We consider space-time adaptive processing (STAP) when the radar returns are recorded by a conformal antenna array (CAA). The statistics of the secondary data snapshots used to estimate the optimum weight vector are not identically distributed with respect to range, thus preventing the customary STAP processor from achieving its optimum performance. The compensation of the range dependence of the secondary data requires precise knowledge of the array response for any direction of arrival (DOA), and, thus, the spatial steering vector (SV). We propose a novel registration-based range-dependence compensation algorithm that gives an accurate estimate of the interference-plus-noise covariance matrix under the hypotheses that calibrated spatial SVs are available only for a small set of DOAs, and that the errors in the model available for the array response are DOA dependent. The performance in terms of signal-to-inference-plus-noise ratio loss is promizing.

Knowledge-aided Heterogeneity-compensation Algorithm for STAP Applicable to Bistatic Configurations and Conformal Antenna Arrays

Space-time adaptive processing (STAP) is a well-suited technique to detect slow-moving targets in the presence of a strong interference background. We consider the application of STAP in a bistatic radar configuration when the radar returns are recorded by a conformal antenna array (CAA). The secondary data snapshots used to estimate the optimum weight vector are typically heterogeneous, i.e., not identically distributed with respect to range, thus preventing the STAP processor from achieving its optimum performance. We present a novel knowledge- aided (KA), registration-based pre-processor that mitigates the heterogeneity of the secondary data. When applied to simulated data for a bowl-shaped antenna, this pre-processor is shown to provide enhanced performance when used in conjunction either with the standard sample matrix inversion (SMI) algorithm or with the more computationally- and data-efficient joint domain localized (JDL) algorithm.

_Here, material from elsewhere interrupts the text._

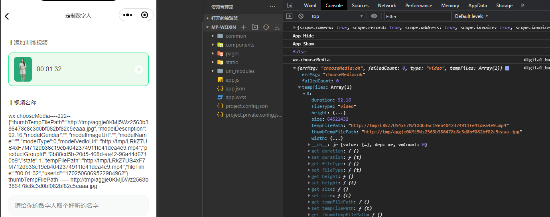Click the new file icon in MP-WEIXIN
The height and width of the screenshot is (217, 550).
point(244,27)
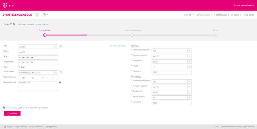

High-resolution clutter-power estimation for range-dependence compensation in conformal-array STAP

We consider space-time adaptive processing (STAP) when the radar returns are recorded by a conformal antenna array (CAA). The statistics of the secondary data snapshots used to estimate the optimum weight vector are not identically distributed with respect to range, thus preventing the STAP processor from achieving its optimum performance. The compensation of the range dependence requires the precise knowledge of the clutter power contained in the secondary data. We propose anew MVDR-based clutter power estimator applied to temporally-smoothed secondary data to obtain an accurate estimate of the expected clutter power This estimate allows one to perform an accurate range-dependence compensation leading to a valid estimate of the clutter covariance matrix. End-to-end performance analysis in terms of signal to inference plus-noise ratio loss shows promizing performance.